Core and Component Ideas in Biology from Framework for K Science Education:

Ecosystems: Interactions, Energy, and Dynamics

Interdependent Relationships in Ecosystems

Ecosystems own carrying capacities, which are limits to the numbers of organisms and populations they can support.

These limits result from such factors as the availability of living and nonliving resources and from such challenges as predation, competition, and disease. Organisms would own the capacity to produce populations of grand size were it not for the fact that environments and resources are finite. This fundamental tension affects the abundance (number of individuals) of species in any given ecosystem.

Cycles of Matter and Energy Transfer in Ecosystems

Photosynthesis and cellular respiration (including anaerobic processes) provide most of the energy for life processes.

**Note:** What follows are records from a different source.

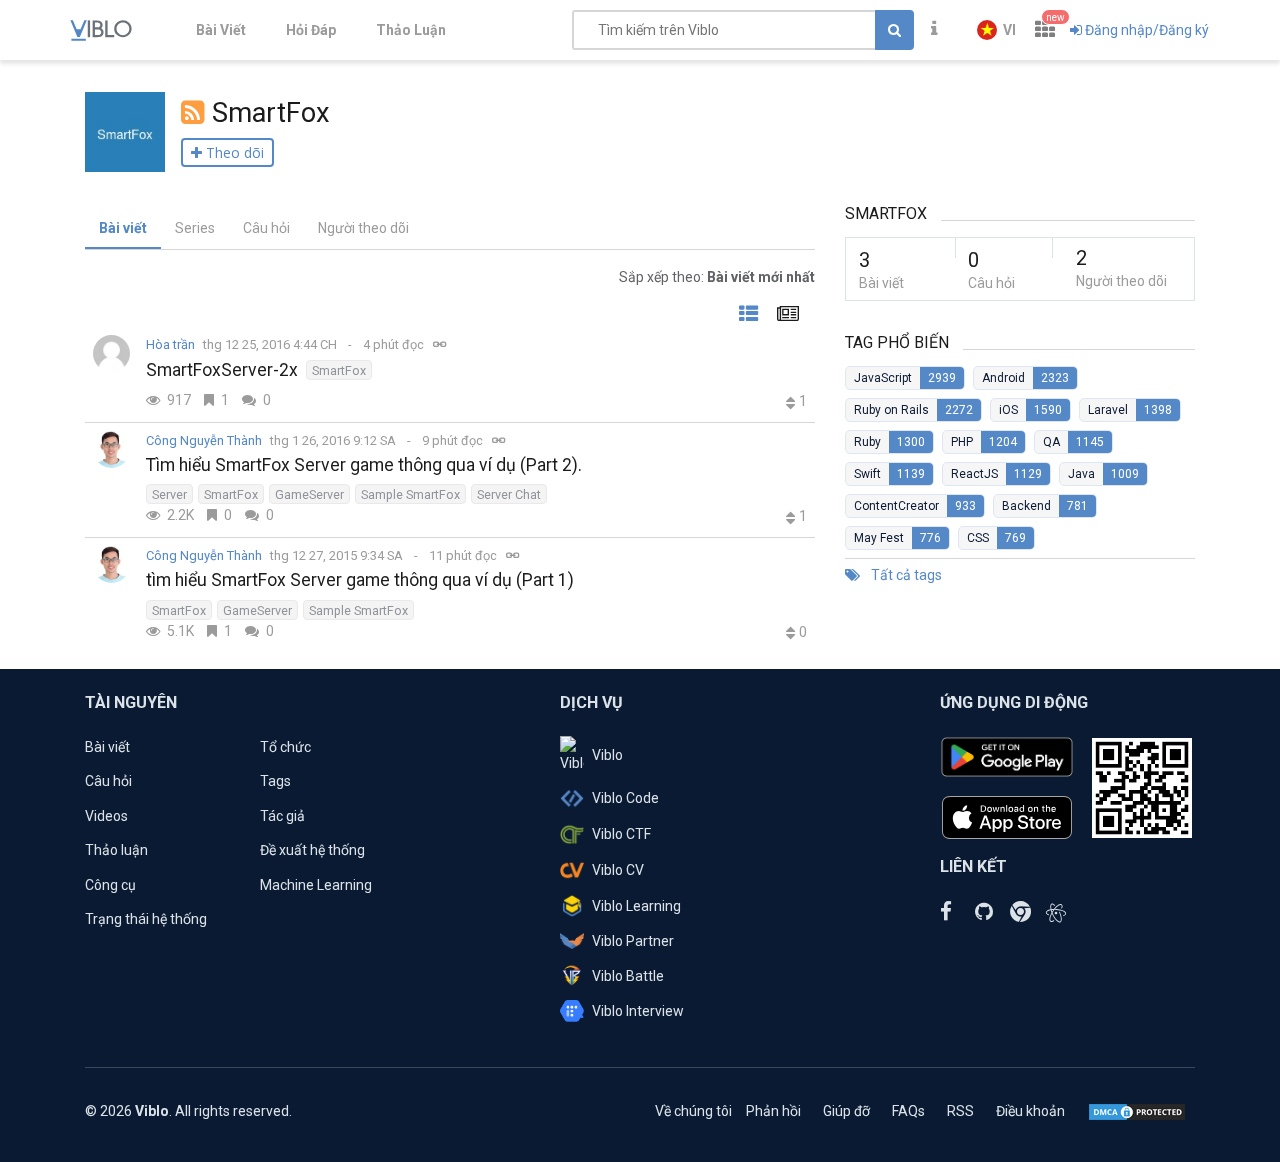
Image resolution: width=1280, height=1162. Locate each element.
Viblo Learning (636, 906)
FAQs (908, 1111)
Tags (275, 781)
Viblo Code (625, 798)
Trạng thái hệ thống (146, 919)
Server (169, 494)
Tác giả (282, 816)
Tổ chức (285, 747)
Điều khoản (1030, 1111)
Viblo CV (618, 870)
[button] (996, 30)
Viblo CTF (621, 834)
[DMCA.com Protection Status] (1137, 1111)
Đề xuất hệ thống (312, 850)
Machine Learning (316, 885)
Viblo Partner (633, 941)
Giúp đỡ (846, 1111)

Plants or algae form the lowest level of the food web. At each link upward in a food web, only a little part of the matter consumed at the lower level is transferred upward, to produce growth and release energy in cellular respiration at the higher level. Given this inefficiency, there are generally fewer organisms at higher levels of a food web, and there is a limit to the number of organisms that an ecosystem can sustain.

The chemical elements that make up the molecules of organisms pass through food webs and into and out of the atmosphere and soil and are combined and recombined in diverse ways.

At each link in an ecosystem, matter and energy are conserved; some matter reacts to release energy for life functions, some matter is stored in newly made structures, and much is discarded. Competition among species is ultimately competition for the matter and energy needed for life. Photosynthesis and cellular respiration are significant components of the carbon cycle, in which carbon is exchanged between the biosphere, atmosphere, oceans, and geosphere through chemical, physical, geological, and biological processes.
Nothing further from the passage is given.